Bu gerçeklerin ışığında Türkiye’de Kürtlerin Kürt milliyetçiliği “yapması” makul değildir. Yukarıdaki dil- millet- devlet- dil çarkından da bu açıkça görünüyor. Bu ancak Türkiye’den ayrılıp bir Kürt millet devleti kurularak bu mümkün hâle gelir ki emperyalistlerin yapmak istedikleri de budur.
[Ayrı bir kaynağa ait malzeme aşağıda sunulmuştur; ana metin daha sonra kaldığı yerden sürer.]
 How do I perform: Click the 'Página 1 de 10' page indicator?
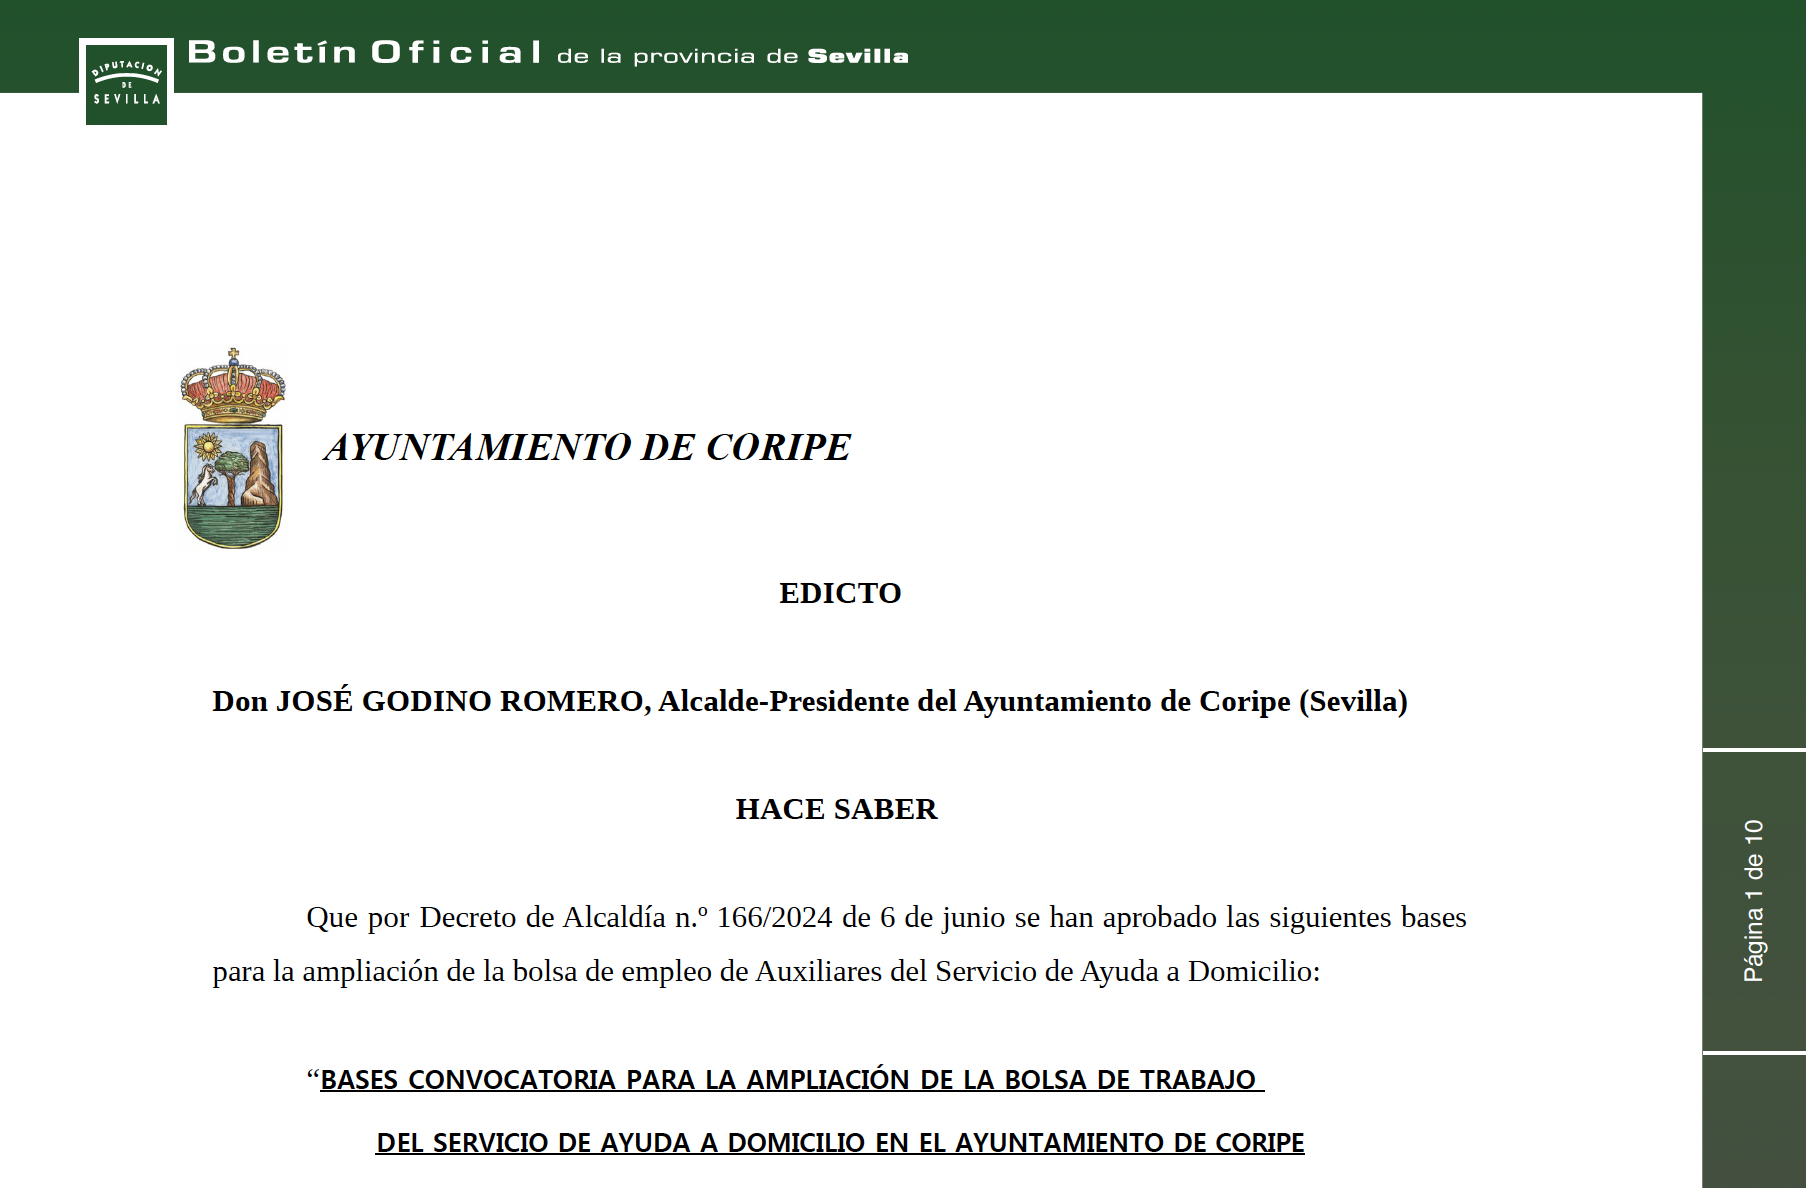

Kaldı ki Kürt milliyetçiliğinin başka problemleri de var. Bir kere, pek dile getirilmese de Kürtçe diye tek bir dil yok. Bir kere Zaza ile Kürt denilen diğer gruplar arasında dil bakımından pek bir ilgi yoktur. Türkiye’de Kürt denilenler Kırmanç konuşur. Irak’taki Kürt bölgesinin resmi dili Sorani’dir. Bunlar bir birini anlamaz. David McDowall’ın, A Modern History of the Kurds (London: I. B. Tauris, 1996) değerlendirmesine göre Kırmanç ile Sorani arasında kelime haznesi bakımından Hollandaca ile İngilizce; gramer bakımından Almanca ile İngilizce arasındaki kadar fark vardır. Yani bunlar ayrı lisanlardır. Fakat Kürtlerin tarihte hiç devletleri olmadığı için yukarıdaki çarktaki devlet – dil işlevi yerine gelmemiştir. Yani Kırmanç ve Sorani’nin kendi içlerinde bile standart bir lehçe yoktur. PKK’nın kendi arasında Türkçe konuşması bundandır. Dilci Max Weinreich’ın, “Lisan, ordusu ve donanması olan bir lehçedir.” sözü bu sosyoloji gerçeğinin şık bir ifadesidir.